Question: What is virtualization?

Answer:

Virtualization is where we have computers that appear to be real physical computers, however are actually just a computer that as been created inside another computer. Essentially it is an imaginary machine inside a real machine, but for almost all purposes is just as real as the real.

Today you will hear a lot about servers being virtual servers; however desktop machines could be virtual computers also.

When you have virtual machines (servers or desktops, you will have one main physical machine, although you may not be able to actually see the machine if it is on the cloud through services like AWS or Azure. Then on that machine you will use a virtualization program to create a virtual machine or machines. The three most common virtualization programs are VMware, Virtual Box and Hyper-V.

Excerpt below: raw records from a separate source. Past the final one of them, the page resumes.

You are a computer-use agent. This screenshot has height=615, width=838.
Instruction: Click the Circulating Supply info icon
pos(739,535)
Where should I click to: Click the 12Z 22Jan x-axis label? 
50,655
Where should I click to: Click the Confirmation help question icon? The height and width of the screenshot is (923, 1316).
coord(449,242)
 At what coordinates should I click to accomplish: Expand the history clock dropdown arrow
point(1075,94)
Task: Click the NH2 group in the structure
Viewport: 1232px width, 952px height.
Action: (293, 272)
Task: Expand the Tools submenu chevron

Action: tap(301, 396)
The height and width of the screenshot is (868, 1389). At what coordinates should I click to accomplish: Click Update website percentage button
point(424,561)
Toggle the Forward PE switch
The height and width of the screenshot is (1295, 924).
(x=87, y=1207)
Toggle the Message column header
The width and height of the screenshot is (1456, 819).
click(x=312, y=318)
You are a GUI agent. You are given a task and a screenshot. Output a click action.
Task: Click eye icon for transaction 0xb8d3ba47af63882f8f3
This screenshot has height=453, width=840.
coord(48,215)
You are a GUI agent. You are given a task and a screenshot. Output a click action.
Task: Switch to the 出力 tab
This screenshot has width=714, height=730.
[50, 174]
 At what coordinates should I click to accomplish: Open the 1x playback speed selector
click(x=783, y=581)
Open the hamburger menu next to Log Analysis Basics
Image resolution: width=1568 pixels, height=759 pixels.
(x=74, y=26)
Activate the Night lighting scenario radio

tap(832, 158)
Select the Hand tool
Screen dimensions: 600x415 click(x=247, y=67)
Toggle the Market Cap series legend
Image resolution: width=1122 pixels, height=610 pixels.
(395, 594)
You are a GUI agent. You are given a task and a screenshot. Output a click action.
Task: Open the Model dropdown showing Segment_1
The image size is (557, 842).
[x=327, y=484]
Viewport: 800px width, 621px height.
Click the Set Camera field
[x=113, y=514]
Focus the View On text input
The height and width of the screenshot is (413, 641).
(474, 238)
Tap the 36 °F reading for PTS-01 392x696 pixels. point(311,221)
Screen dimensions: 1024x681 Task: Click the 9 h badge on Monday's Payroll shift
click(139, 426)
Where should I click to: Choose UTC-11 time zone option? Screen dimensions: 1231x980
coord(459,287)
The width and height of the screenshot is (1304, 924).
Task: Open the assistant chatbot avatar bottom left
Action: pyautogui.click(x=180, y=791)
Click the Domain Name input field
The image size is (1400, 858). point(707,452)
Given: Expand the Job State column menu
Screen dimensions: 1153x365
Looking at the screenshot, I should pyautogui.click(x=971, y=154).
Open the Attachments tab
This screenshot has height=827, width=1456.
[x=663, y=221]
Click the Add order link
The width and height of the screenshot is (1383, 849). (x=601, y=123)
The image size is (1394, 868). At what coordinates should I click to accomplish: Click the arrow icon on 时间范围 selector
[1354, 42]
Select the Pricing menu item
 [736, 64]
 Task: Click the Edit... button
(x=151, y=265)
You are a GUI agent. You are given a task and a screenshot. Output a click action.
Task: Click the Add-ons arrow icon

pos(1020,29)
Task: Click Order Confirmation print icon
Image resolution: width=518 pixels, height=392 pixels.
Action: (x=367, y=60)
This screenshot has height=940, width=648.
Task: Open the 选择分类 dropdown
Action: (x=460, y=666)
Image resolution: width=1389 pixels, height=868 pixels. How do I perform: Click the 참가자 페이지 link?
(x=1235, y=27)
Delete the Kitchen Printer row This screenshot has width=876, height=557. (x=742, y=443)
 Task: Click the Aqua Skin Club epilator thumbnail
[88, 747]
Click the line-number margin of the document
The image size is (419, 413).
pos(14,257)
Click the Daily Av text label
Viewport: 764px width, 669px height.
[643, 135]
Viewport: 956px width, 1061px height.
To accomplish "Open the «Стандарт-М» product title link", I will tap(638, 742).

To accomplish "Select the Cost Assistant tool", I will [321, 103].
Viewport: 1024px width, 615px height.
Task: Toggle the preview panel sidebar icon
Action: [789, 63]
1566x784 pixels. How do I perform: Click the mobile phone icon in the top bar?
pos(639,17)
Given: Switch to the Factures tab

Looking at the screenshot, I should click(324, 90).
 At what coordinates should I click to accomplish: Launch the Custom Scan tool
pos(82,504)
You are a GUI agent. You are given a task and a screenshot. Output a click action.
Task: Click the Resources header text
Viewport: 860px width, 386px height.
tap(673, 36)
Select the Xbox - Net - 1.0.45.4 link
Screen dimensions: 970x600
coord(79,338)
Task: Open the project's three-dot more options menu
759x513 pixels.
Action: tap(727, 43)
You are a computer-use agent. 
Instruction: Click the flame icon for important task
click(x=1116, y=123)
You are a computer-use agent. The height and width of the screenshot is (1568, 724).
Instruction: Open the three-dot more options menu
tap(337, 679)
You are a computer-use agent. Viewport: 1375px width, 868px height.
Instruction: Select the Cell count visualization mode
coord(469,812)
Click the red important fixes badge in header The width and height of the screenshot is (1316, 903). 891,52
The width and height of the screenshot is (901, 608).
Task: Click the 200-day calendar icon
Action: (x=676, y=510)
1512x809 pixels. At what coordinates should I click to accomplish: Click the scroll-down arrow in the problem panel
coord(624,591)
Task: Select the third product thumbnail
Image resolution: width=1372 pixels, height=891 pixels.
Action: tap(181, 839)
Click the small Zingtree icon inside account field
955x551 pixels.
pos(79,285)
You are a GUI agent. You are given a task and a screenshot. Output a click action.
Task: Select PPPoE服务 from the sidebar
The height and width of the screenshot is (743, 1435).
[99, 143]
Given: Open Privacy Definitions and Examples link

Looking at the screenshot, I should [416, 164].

Once the virtual machine is created it will have a CPU and memory that are actually using part of the real machine’s CPU and memory. The same for a hard drive which is the virtual drive is actually a drive on the physical machine’s hard drive.

You will find many organizations now having moved many of their servers to being virtual servers on a larger single machine. One advantage is that you can keep everything working as it was before on one machine without having to reconfigure lots of programs as they appear still as on separate machines. Secondly machines have gotten much larger in capabilities and having one physical machine reduces the investment in equipment and also in the costs of the required environment such as A/C costs, amount of square footage required for a secured room for them, etc. If you put them on the cloud the first one applies as it still appears as if local machine and cloud costs if managed correctly should be cheaper, and the cloud provider does not need separate physical machines for each user. If ion the cloud the environment costs are just part of your subscription fee.

Desktops can be virtualized also. These are sometimes called network PCs or similar. You don’t need to but all the equipment just a limited box that has a processor to start from and limited memory and ability to work from network. The processing, memory and disk space is kept on a virtual server that can have numerous virtual desktops using it. Works just like a normal desktop for the user, except if the network is down they can do nothing. It preserves everything just like their desktop used to, the screen looks the same and it works the same. If more memory or disk space is needed the IT administrator just increases what is assigned to that desktop on the server. It will use less space that the old traditional desk top did. From the IT administrator view point it means most things just need administered from one physical location and easier to make sure all machines backed up regularly.

Using virtual machines whether locally at your location or through the cloud is the future we are entering now.